## Exercise requirements:
Once the line with "Viewport: 974px width, 512px height." is found in the entries below, repeat it and each following line exactly, up to and including the line with "Click the back arrow beside Query title". Add no other lines.

## Data for the task:
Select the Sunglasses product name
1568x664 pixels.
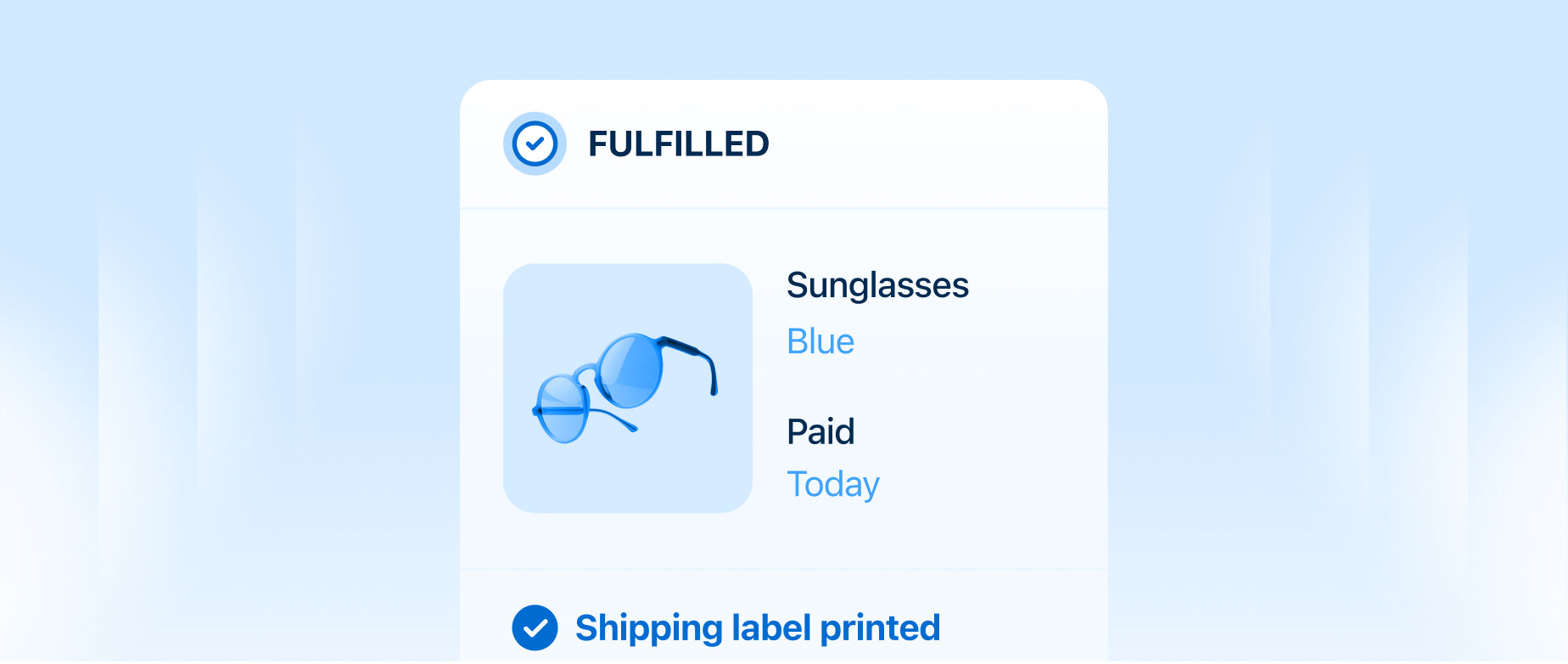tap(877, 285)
...
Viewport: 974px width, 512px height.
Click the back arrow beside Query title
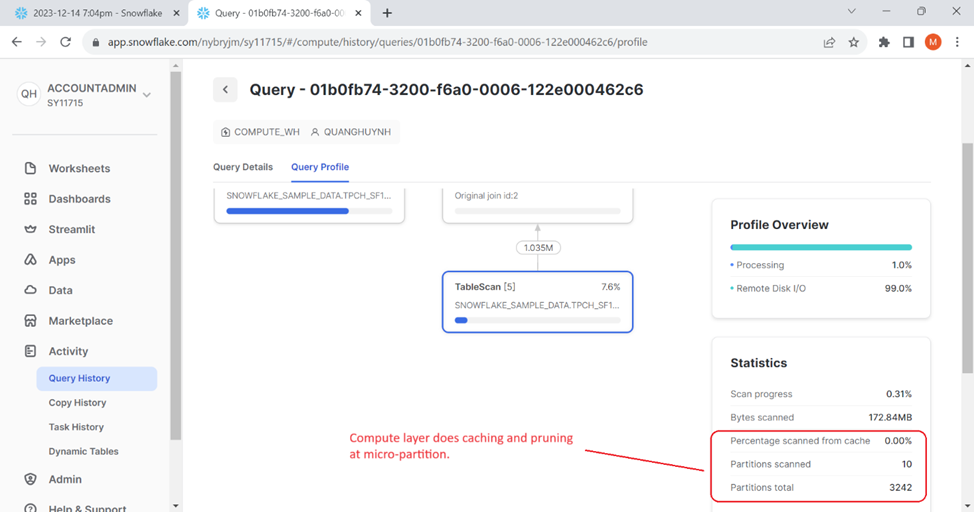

## Written solution:
Viewport: 974px width, 512px height.
Click the back arrow beside Query title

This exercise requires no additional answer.